To be clear: in no way am I advocating for the so-called “communism” of the Eastern Bloc that Dick himself found repellent. Undoubtedly, the people of the old Soviet Union suffered under a hallucinatory nightmare version of “communism” that was cynically used by Stalin and his successors to mollify the truth of the continued existence of all the old garbage of class society. If we dig down into the reality of life in the Soviet Union, what is clear is that the working classes had little or no control over the state or the economy, a state of affairs conspicuously reminiscent of the “free” West.[3] Indeed, the symmetry of the contending sides of the Cold War was a common trope in some of Dick’s greatest works of the 1950s and 60s. Dick’s novel The Penultimate Truth (1964) is perhaps the best exploration of this theme. Also check out the brilliant short story Foster, You’re Dead! (1955) regarding one of the more egregious stupidities of the Cold War in the US.[4]
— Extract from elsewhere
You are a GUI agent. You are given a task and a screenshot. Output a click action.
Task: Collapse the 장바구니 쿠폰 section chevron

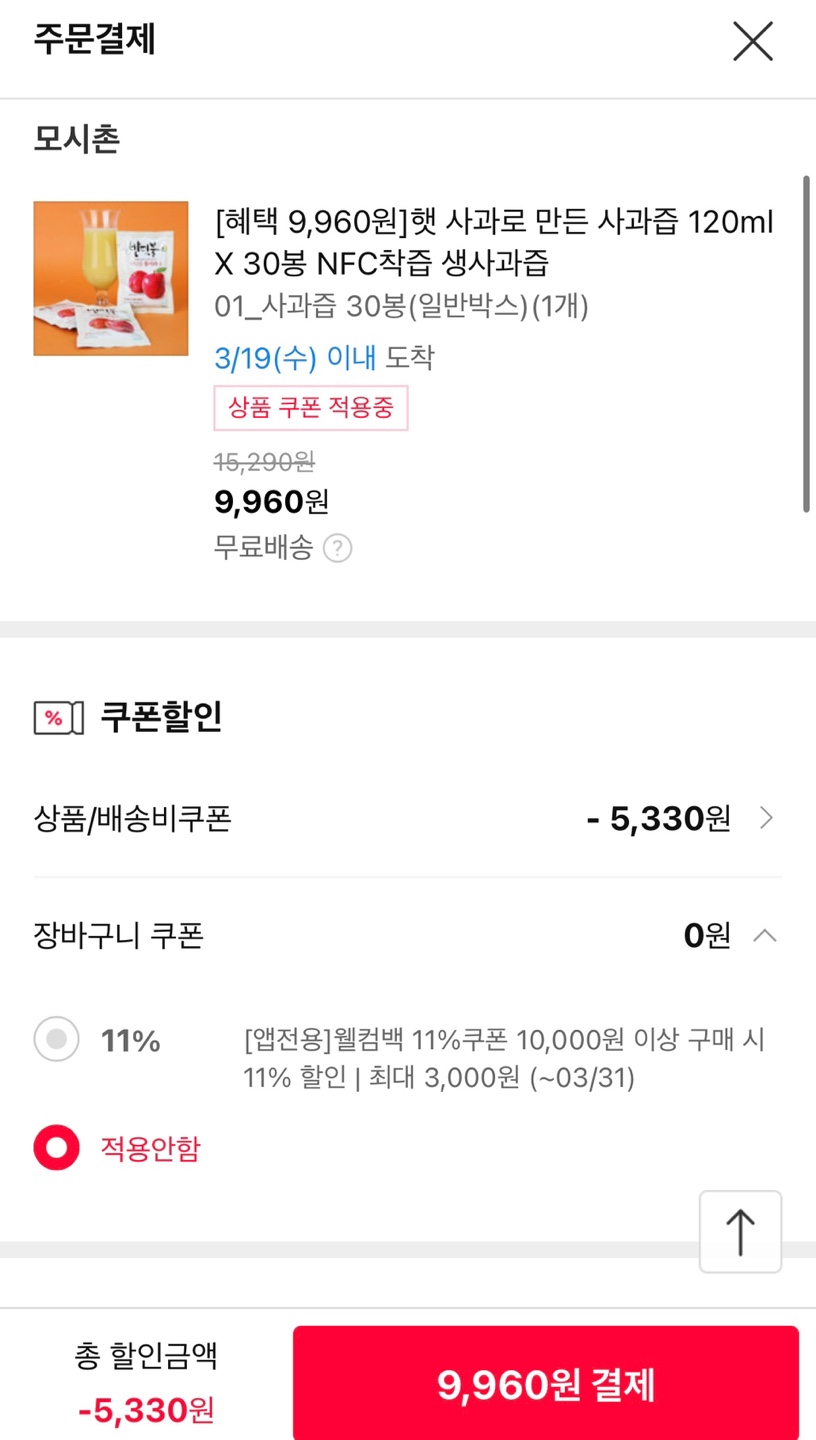pyautogui.click(x=765, y=936)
To be honest, it’s been some time since I last read Faith of Our Fathers. The detail fades, the central conceit is crystal clear. Time for a reread.

fig. 2. Image and text taken from the article ‘Le point d’explosion de l’idéologie en Chine’ in Internationale Situationniste no. 11, October 1967. Translation of the article available here. Translation by me of the text accompanying the illustration, below.


This Chinese mass, arranged in such a way that in itself it composes a screen portrait of Mao, can be considered as a limit case of the concentrated spectacle of state power (see Internationale Situationniste no. 10, pages 44 and 45), of which “in the under-developed zone… all that is [considered] admirable is gathered together in ideology and—at the extreme—in a single man… to be applauded and consumed passively.” Here the fusion of the spectator and the image of contemplation seem to have attained a police-like perfection. Sometime later, by believing it useful to go even further beyond this degree of concentration, the Chinese bureaucracy was able to leap over the machine.


[1] Additionally, Dick was keen to distance himself from those commentaries that tried to assert that he was advocating for the Eastern Bloc’s victory in the Cold War. See the Notes to both versions of Dick’s Collected Short Stories. Here, I’m referring to Volume 5 of the Subterranean Press 2014 edition of The Collected Stories of Philip K. Dick, ‘We Can Remember It For You Wholesale’, pp. 472-73.

[2] See, Karl Marx, Preface to A Contribution to the Critique of Political Economy (1859).

[3] Note I am not advocating for a working-class state. However, the far more interesting and tricky question of the self-abolition of the working class, and the destruction of the capitalist state and economy in the red heat of communism is for another time.